Danish government backs removing children from gang-connected families

Denmark’s government wants authorities to be able to move children out of families in which parents are gang members and is likely to formalise the measure in parliament.

Danish government backs removing children from gang-connected families

The justice spokesperson with senior coalition partner the Social Democrats, Bjørn Brandenborg, told regional media TV2 Fyn that he wants authorities to have the power to remove children from their families in certain circumstances where the parents are gang members.

Brandenborg’s comments came on Monday, after Odense Municipality said it had spent 226 million kroner since 2009 on social services for eight specific families with gang connections.

“There is simply a need for us to give the authorities full backing and power to forcibly remove children early so we break the food chain and the children don’t become part of gang circles,” he said.

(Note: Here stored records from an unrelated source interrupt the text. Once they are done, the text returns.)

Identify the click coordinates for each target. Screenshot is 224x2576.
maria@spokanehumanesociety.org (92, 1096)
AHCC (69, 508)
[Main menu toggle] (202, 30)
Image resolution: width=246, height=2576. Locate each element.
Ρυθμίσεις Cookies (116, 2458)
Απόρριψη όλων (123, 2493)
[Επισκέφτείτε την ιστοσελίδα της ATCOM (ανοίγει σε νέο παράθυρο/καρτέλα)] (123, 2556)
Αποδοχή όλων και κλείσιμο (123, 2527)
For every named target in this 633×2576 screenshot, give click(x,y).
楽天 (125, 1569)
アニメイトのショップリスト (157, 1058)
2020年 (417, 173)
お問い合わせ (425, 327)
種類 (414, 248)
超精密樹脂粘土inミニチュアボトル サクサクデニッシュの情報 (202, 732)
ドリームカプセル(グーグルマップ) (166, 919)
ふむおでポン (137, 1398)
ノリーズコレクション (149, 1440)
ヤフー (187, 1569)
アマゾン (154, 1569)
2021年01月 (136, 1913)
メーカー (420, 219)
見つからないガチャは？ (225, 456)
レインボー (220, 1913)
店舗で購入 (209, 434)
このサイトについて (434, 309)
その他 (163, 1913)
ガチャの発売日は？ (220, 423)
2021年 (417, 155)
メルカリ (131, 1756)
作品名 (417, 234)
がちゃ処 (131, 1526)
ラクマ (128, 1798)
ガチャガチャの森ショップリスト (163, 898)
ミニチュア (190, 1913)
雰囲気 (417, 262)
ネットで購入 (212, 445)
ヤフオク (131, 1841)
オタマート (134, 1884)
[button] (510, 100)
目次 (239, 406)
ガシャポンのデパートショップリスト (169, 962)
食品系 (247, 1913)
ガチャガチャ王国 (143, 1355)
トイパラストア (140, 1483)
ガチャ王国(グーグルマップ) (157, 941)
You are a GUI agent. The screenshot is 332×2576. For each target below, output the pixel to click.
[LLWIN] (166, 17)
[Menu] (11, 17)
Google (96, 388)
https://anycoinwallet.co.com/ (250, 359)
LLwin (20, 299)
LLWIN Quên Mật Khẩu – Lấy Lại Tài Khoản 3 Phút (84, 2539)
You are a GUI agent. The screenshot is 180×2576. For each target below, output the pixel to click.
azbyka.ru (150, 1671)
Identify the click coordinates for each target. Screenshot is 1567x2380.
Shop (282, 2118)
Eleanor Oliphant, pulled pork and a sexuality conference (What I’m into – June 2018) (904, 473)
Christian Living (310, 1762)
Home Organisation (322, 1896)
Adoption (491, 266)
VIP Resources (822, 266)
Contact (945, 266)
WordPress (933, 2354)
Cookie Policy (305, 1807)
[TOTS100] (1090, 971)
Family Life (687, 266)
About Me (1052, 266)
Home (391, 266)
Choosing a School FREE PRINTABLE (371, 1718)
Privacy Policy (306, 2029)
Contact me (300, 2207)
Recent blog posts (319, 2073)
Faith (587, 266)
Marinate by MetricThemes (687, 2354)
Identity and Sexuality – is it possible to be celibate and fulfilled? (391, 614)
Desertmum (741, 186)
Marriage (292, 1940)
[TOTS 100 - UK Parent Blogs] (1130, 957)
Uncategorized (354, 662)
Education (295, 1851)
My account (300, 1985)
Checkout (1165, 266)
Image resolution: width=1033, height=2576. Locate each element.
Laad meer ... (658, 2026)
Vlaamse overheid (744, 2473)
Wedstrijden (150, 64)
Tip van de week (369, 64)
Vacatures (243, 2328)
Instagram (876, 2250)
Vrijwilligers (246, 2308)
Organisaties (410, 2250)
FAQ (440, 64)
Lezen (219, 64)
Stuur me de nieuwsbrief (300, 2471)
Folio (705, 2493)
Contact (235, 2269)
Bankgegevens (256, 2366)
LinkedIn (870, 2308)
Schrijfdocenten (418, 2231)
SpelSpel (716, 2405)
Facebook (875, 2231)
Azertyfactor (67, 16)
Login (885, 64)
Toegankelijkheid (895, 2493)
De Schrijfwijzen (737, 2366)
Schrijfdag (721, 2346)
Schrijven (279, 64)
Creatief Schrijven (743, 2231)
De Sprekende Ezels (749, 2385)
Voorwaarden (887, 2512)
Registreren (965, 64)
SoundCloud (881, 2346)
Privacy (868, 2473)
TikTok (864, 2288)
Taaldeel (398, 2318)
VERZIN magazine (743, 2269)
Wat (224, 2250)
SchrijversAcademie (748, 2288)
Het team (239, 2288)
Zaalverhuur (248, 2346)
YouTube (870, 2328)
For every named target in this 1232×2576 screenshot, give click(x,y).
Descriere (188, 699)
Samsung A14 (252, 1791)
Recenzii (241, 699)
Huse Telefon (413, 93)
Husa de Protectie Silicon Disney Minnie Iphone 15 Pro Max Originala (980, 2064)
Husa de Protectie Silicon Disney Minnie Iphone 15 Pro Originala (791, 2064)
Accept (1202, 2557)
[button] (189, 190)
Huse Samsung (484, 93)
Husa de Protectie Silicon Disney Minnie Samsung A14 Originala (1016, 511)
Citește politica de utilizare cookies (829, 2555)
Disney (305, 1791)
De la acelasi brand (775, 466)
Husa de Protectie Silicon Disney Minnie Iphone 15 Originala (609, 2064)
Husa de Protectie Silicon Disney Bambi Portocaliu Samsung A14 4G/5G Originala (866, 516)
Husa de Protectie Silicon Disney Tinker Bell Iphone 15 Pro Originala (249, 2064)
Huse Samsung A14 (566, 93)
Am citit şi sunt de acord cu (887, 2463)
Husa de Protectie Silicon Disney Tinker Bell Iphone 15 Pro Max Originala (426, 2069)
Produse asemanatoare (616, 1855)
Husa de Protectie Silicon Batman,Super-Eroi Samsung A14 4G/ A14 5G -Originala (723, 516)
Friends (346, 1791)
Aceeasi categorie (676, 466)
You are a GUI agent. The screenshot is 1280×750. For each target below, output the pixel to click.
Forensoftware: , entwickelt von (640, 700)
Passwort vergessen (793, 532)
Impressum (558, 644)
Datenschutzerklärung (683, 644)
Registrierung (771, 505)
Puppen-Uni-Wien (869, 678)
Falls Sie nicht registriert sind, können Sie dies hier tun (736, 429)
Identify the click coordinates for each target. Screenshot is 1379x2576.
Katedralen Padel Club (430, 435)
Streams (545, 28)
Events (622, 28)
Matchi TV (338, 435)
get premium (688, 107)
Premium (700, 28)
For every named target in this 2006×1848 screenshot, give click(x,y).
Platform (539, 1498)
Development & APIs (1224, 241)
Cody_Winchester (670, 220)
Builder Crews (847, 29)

The measure will be voted on in parliament “within a few weeks”, he said.

An earlier agreement on anti-gang crime measures, which was announced by the government last November, includes provisions for measures of this nature, Brandenborg later confirmed to newswire Ritzau.

“Information [confirming] that close family members of a child or young person have been convicted for gang crime must be included as a significant and element in the municipality’s assessment” of whether an intervention is justified, the agreement states according to Ritzau.

The relevant part of November’s political agreement is expected to be voted on in parliament this month.

READ ALSO: Denmark cracks down on gang crime with extensive new agreement

Last year, Justice Minister Peter Hummelgaard told political media Altinget that family relations to a gang member could be a parameter used by authorities when assessing whether a child should be forcibly removed from parents.

In the May 2023 interview, Hummelgaard called the measure a “hard and far-reaching measure”.